Generating many original ideas and making unusual connections between seemingly unrelated concepts.
Divergent thinking is the ability to generate multiple solutions rather than converging on a single answer. Those high in this trait produce more ideas, more unusual ideas, and more varied ideas across categories. This underlies creative achievement across arts, sciences, and entrepreneurship. The opposite—convergent thinking—finds the one correct answer but misses novel possibilities.
While divergent thinking and IQ are distinct, they correlate moderately (r ≈ 0.20-0.35). Above a threshold IQ (around 120), divergent thinking becomes more important for creative achievement than additional IQ points.
Easily generating many potential solutions to a problem
Making connections between ideas from unrelated fields
Seeing unusual uses for ordinary objects
Producing original ideas that others find surprising
Creativity is random and can't be trained (structured practices can boost divergent thinking)
Creative people can't be analytical (the best creators combine divergent and convergent thinking)
All original ideas are good ideas (creativity must be paired with critical evaluation)
Ask yourself these questions to evaluate whether you demonstrate this trait:
Do you naturally generate many possible solutions to problems?

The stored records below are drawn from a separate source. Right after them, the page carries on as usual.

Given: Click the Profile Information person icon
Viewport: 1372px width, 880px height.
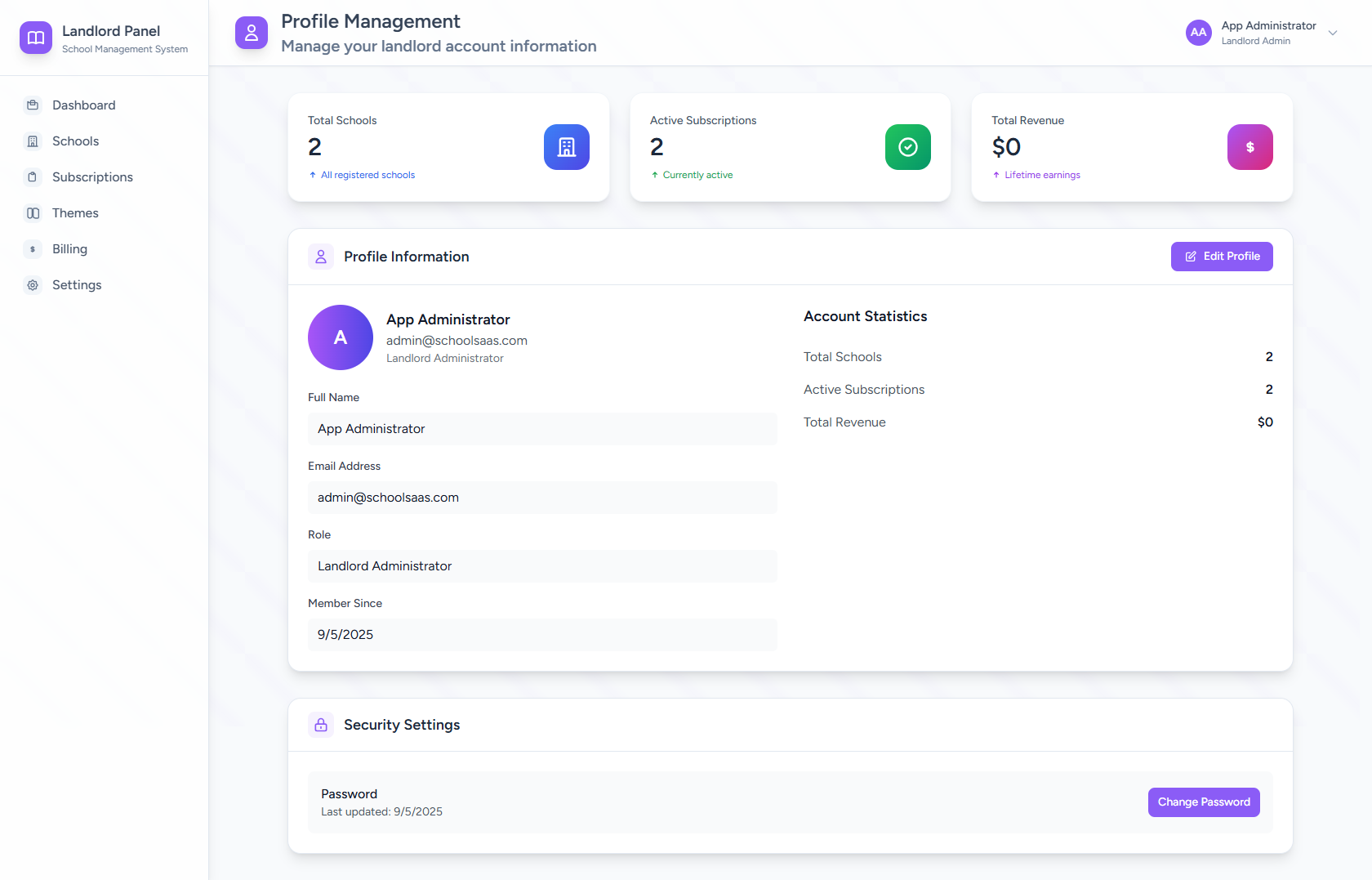Looking at the screenshot, I should 321,257.
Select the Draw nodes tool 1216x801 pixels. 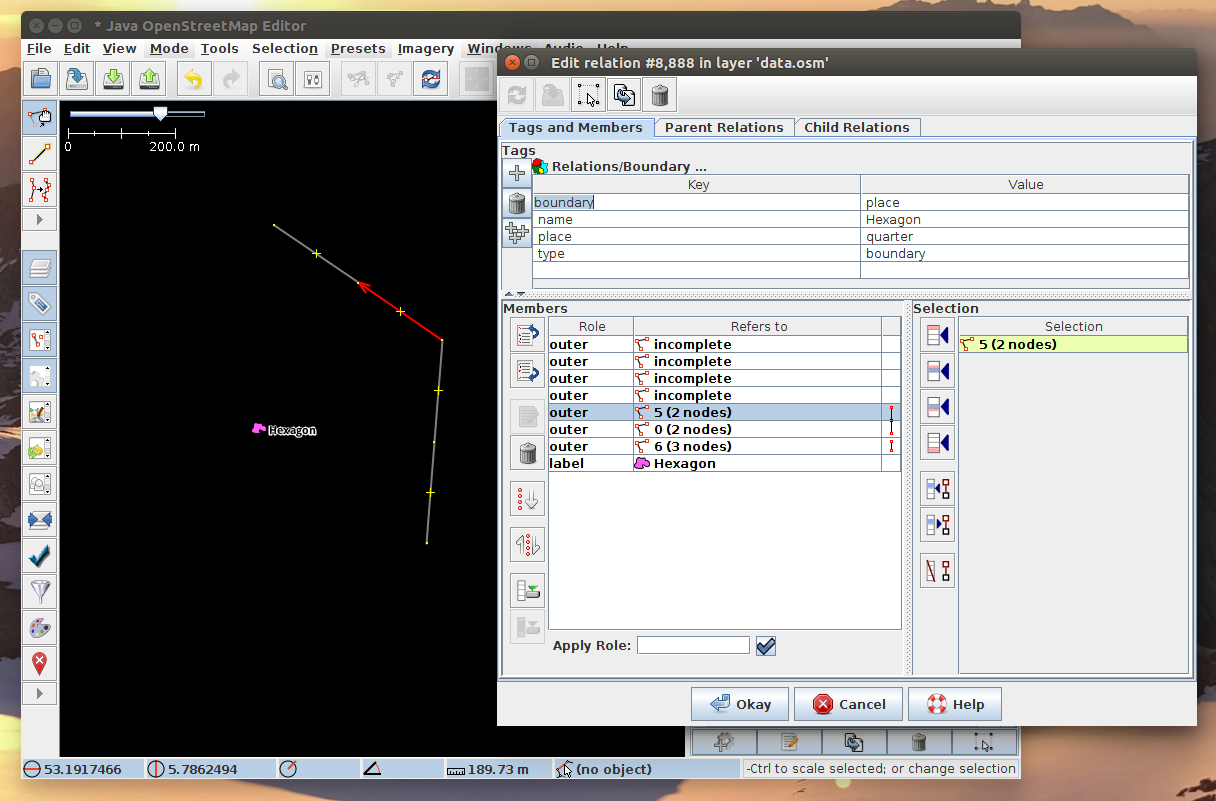pyautogui.click(x=40, y=153)
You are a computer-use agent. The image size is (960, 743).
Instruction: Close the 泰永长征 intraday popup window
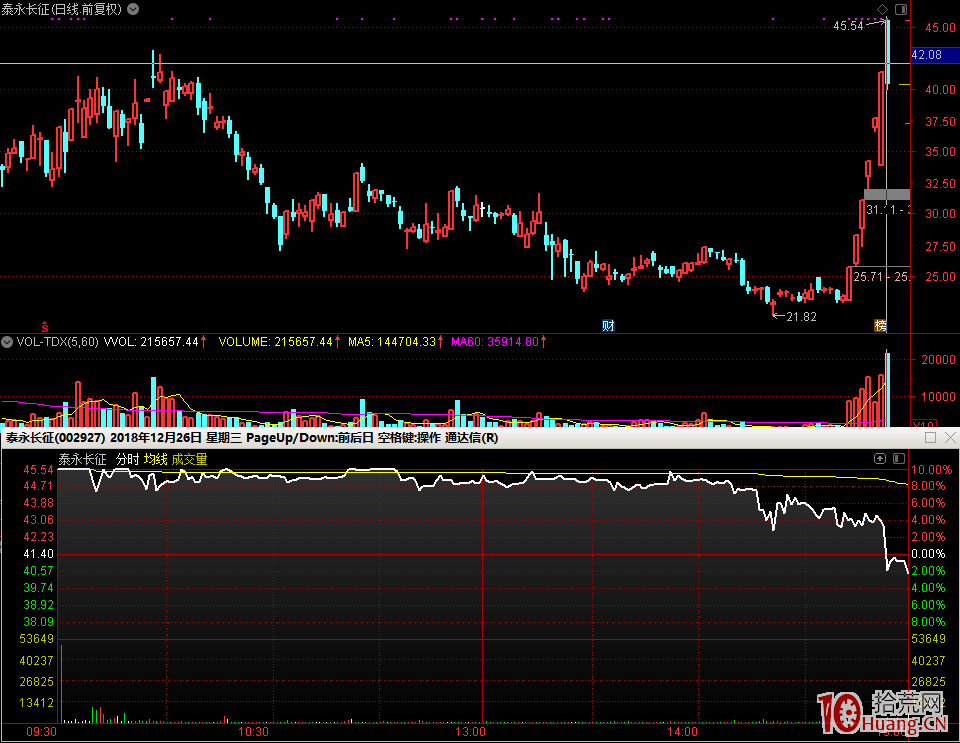click(948, 438)
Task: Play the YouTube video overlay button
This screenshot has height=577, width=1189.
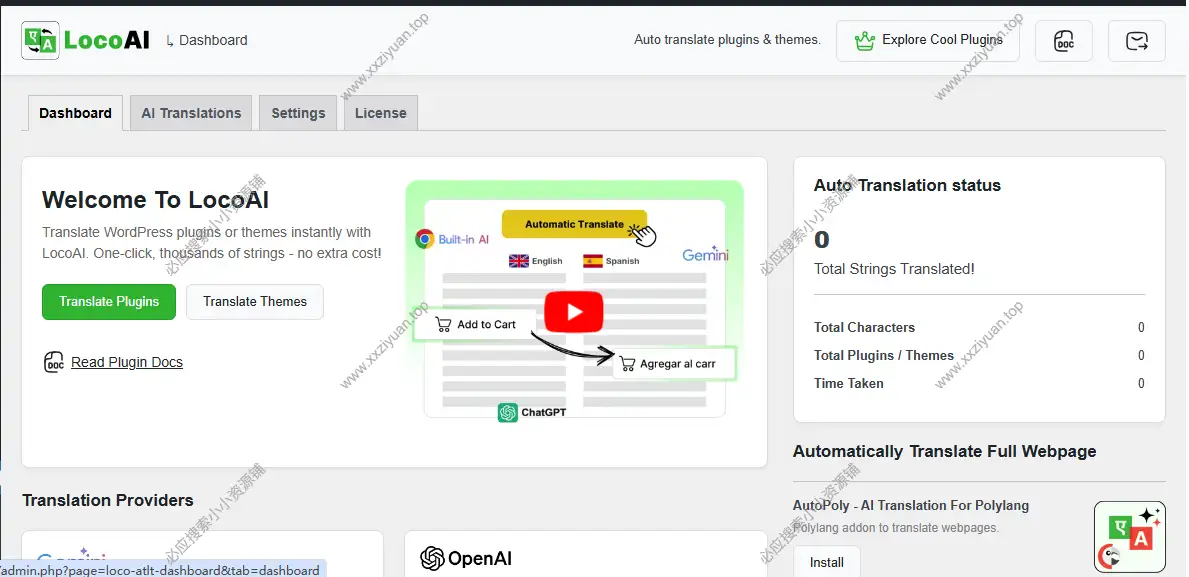Action: pos(574,312)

Do your ideas often surprise others with their originality?
Do you see connections between ideas that seem unrelated to others?

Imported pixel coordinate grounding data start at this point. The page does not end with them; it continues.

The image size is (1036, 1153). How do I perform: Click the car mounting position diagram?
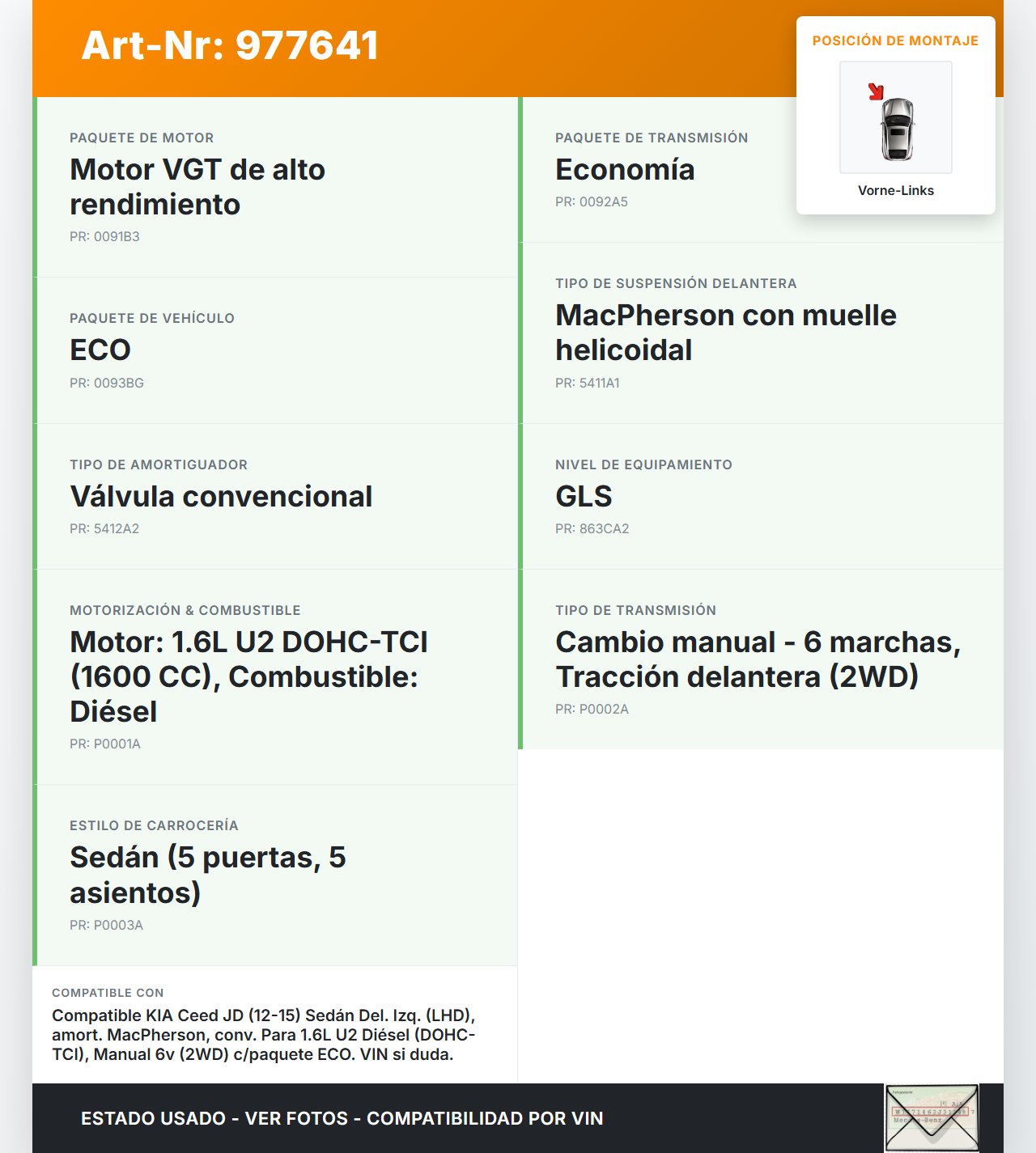896,117
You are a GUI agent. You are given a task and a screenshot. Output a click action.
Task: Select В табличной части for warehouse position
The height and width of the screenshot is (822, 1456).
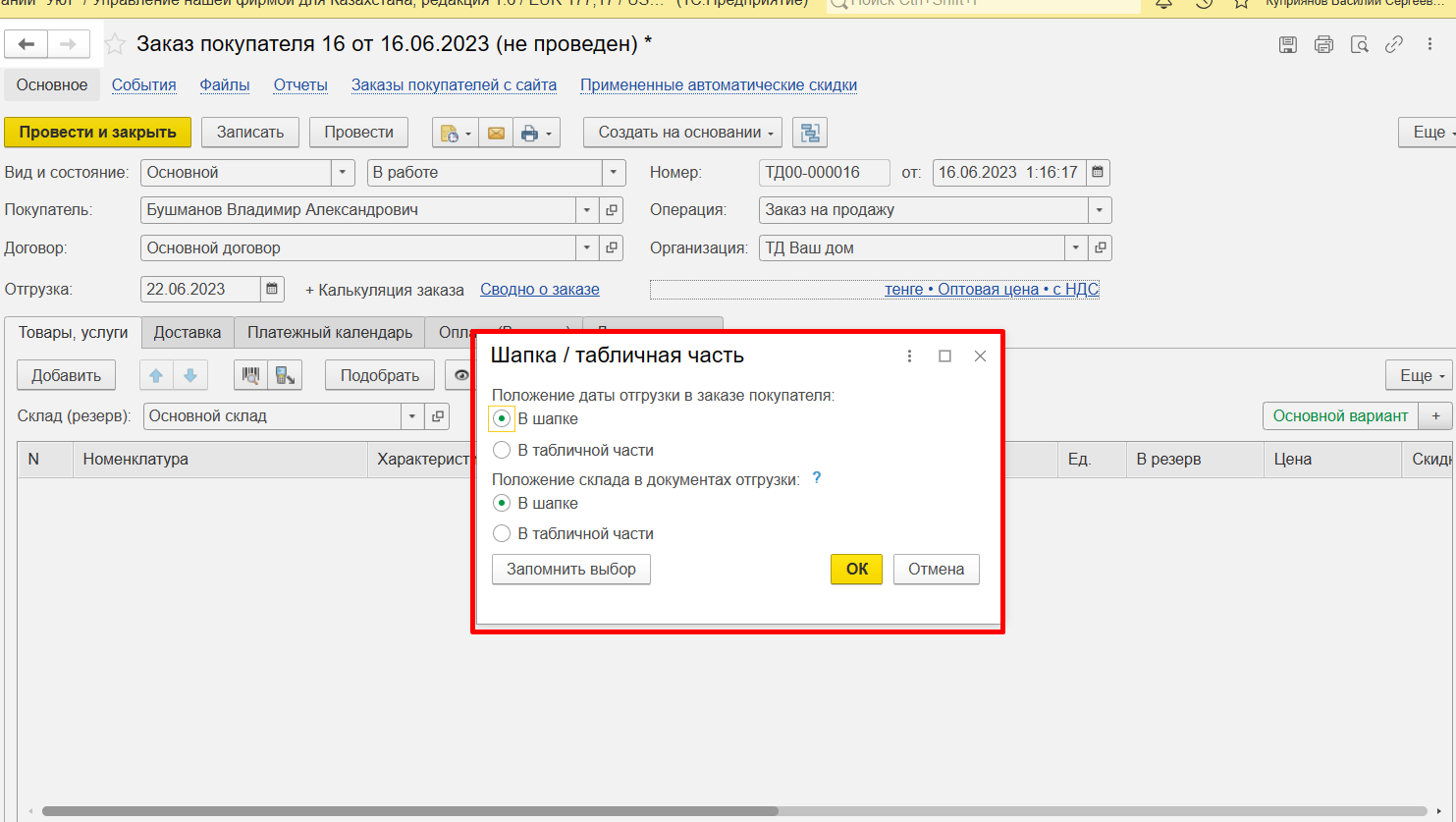(x=502, y=533)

Divergent thinking without convergent evaluation produces novel but useless ideas. Creative achievement requires both generation and selection.
Generating many original ideas and making unusual connections between seemingly unrelated concepts. While divergent thinking and IQ are distinct, they correlate moderately (r ≈ 0.20-0.35). Above a threshold IQ (around 120), divergent thinking becomes more important for creative achievement than additional IQ points.
Ask yourself: Do you naturally generate many possible solutions to problems? Do your ideas often surprise others with their originality? Do you see connections between ideas that seem unrelated to others? If you answered yes to most of these, you likely demonstrate this cognitive trait.
While cognitive abilities have a genetic component, most can be enhanced through deliberate practice and training. Divergent thinking without convergent evaluation produces novel but useless ideas. Creative achievement requires both generation and selection.